_EXTRACTED TEXT_
NATUS had more costume, more variation in theme, and even a sort of foreword and afterword. It began like a play, with the protagonist in a tuxedo descending through the audience, narrating. He singled a lady out, made small talk, proposed marriage, continued narrating. Then he tore off his jacket, put on another with a glittery red novelty-sized heart on it, and climbed up on stage to start the movement proper. The scenes in NATUS had sharper divisions. They were more like reflections or vignettes of the protagonist’s life. They were emotional explorations, certainly, but whereas Prelude provided the sentiment and let the viewer supply the context from within, NATUS supplied the context and let the viewer bring the sentiment.
In both movements the music was intermittent. I adore dances where music is treated as a tangible ingredient, as a sort of motion itself. It may rest. It may careen. When the music is still, I’m drawn into the performance as into a vacuum. I can hear the dancers breathing. Their feet padding. Their skin whisking in a turn. That tiny forced exhalation when they jump.
That’s the real music of a dance, in my ears. A glimpse at the swan’s feet churning underwater to propel it so gracefully on the surface. The sweat, the ache, the frustration, and ultimately the satisfaction of hours upon hours of rehearsal.
Be sure to take in Program 3, playing at the Queen Elizabeth Theatre on May 12, 13, and 14. Ballet is an astounding art, and this company performs it beautifully. If you live elsewhere go find a local company and let them enthral you. The dancers are not mad, I assure you. Once you hear the music you’ll understand why they dance.

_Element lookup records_

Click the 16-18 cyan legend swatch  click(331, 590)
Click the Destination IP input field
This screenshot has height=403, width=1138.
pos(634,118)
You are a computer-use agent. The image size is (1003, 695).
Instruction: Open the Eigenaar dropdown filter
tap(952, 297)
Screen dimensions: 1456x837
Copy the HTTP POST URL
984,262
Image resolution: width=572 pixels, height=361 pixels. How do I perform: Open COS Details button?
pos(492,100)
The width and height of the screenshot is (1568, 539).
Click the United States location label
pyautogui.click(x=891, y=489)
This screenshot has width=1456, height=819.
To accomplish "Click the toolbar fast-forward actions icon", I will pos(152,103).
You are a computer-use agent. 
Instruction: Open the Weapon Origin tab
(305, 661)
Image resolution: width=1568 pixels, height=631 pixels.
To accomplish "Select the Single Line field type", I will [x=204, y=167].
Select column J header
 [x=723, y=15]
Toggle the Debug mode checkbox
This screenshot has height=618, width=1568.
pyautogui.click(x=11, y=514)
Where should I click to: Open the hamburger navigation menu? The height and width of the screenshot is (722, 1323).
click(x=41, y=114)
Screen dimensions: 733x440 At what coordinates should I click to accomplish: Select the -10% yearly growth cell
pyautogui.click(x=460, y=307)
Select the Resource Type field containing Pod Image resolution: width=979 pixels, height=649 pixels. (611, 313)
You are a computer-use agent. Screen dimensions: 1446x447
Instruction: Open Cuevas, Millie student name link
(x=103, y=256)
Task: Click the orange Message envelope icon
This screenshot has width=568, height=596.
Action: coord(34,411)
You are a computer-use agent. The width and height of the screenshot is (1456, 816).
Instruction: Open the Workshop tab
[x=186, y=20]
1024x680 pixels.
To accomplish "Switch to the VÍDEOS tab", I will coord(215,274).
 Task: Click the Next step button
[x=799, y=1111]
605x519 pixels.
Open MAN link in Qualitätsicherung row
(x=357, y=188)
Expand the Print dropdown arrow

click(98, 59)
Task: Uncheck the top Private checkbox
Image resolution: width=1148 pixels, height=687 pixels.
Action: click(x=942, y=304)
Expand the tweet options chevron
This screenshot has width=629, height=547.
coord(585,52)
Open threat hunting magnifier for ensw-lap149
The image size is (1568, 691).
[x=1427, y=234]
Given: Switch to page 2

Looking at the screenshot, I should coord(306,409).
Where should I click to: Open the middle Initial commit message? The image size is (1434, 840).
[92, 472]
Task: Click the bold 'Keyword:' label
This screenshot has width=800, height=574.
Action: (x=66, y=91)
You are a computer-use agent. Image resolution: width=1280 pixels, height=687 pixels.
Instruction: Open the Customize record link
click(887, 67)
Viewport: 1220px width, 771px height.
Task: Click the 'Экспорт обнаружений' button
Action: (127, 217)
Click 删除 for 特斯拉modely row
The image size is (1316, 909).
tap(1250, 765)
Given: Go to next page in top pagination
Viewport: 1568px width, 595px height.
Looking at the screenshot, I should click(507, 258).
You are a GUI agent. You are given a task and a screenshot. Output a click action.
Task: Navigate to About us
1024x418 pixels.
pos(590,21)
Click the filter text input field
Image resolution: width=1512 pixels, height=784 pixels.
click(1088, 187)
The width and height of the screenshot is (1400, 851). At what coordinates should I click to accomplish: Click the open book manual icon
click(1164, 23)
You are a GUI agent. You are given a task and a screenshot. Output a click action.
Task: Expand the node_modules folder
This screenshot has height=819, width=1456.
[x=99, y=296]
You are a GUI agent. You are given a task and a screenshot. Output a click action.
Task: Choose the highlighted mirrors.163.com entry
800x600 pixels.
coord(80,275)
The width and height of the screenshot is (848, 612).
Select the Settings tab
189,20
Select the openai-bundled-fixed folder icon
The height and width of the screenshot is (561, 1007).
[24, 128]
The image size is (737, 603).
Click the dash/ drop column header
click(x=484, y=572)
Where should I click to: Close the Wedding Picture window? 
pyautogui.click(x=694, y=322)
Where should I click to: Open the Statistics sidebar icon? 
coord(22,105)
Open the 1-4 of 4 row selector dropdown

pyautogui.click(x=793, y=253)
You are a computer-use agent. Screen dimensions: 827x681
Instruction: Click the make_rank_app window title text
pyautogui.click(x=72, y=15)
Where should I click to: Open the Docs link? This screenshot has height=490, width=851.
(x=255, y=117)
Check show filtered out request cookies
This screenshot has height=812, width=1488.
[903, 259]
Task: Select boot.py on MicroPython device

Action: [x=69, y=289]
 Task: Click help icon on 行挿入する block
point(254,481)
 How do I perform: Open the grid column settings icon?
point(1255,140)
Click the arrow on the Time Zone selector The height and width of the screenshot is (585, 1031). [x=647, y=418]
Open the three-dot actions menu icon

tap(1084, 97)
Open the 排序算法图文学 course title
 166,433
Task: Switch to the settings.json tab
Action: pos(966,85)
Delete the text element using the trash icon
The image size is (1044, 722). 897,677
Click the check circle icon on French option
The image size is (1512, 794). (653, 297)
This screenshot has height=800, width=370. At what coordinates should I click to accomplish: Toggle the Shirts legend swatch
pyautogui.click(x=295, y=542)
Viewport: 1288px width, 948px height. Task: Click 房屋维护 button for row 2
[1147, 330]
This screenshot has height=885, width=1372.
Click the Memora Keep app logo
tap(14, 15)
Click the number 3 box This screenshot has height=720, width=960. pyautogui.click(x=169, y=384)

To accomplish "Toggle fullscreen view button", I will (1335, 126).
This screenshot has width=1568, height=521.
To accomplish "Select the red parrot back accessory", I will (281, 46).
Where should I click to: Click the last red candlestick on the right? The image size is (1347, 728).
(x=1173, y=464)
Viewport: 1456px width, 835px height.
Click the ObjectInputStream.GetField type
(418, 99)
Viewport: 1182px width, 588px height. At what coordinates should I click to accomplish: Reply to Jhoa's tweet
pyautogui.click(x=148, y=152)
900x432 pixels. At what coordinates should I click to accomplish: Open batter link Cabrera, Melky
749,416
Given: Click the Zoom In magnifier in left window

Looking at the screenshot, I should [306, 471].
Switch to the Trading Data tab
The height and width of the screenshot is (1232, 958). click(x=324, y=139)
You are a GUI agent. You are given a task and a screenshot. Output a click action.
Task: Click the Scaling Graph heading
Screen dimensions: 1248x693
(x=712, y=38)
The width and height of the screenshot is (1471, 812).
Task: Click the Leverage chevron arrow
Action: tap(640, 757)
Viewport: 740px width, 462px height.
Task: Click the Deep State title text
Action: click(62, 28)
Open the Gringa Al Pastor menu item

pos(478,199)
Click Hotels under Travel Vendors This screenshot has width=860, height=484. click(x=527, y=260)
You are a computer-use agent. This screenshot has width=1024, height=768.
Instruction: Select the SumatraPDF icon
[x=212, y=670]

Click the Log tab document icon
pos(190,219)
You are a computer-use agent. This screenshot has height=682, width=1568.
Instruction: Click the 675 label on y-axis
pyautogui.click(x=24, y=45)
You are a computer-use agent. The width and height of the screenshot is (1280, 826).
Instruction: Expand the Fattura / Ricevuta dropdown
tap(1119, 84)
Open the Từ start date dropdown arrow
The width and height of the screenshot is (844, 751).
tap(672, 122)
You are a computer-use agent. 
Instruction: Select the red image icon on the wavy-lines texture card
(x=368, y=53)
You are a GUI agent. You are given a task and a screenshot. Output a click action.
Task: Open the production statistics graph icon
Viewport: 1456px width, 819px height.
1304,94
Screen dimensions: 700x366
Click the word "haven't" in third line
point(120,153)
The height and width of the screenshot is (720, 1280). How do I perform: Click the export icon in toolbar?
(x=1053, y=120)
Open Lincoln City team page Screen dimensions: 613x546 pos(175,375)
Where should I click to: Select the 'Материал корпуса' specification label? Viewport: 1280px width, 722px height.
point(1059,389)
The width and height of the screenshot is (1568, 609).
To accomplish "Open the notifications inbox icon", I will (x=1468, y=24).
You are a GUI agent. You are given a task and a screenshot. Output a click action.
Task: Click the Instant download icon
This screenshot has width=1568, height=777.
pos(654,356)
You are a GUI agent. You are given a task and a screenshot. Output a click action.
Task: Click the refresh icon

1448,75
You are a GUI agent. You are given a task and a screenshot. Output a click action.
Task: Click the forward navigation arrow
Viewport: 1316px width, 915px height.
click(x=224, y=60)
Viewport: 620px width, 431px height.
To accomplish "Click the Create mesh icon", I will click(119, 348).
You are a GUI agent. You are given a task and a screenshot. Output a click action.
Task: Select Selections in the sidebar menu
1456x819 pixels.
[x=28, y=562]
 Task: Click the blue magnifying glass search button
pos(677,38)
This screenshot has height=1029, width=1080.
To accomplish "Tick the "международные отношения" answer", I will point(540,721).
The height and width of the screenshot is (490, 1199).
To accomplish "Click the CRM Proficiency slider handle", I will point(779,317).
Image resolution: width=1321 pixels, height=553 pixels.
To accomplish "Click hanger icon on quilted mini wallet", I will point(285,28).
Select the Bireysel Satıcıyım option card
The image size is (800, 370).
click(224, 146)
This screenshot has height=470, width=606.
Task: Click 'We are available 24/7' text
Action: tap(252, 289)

_WHAT THE EXERCISE ASKS_
Copy the ballet review from "That’s the real" to "why they dance.", but replace "astounding" with "astonishing".

_COMPLETED TASK_
That’s the real music of a dance, in my ears. A glimpse at the swan’s feet churning underwater to propel it so gracefully on the surface. The sweat, the ache, the frustration, and ultimately the satisfaction of hours upon hours of rehearsal.
Be sure to take in Program 3, playing at the Queen Elizabeth Theatre on May 12, 13, and 14. Ballet is an astonishing art, and this company performs it beautifully. If you live elsewhere go find a local company and let them enthral you. The dancers are not mad, I assure you. Once you hear the music you’ll understand why they dance.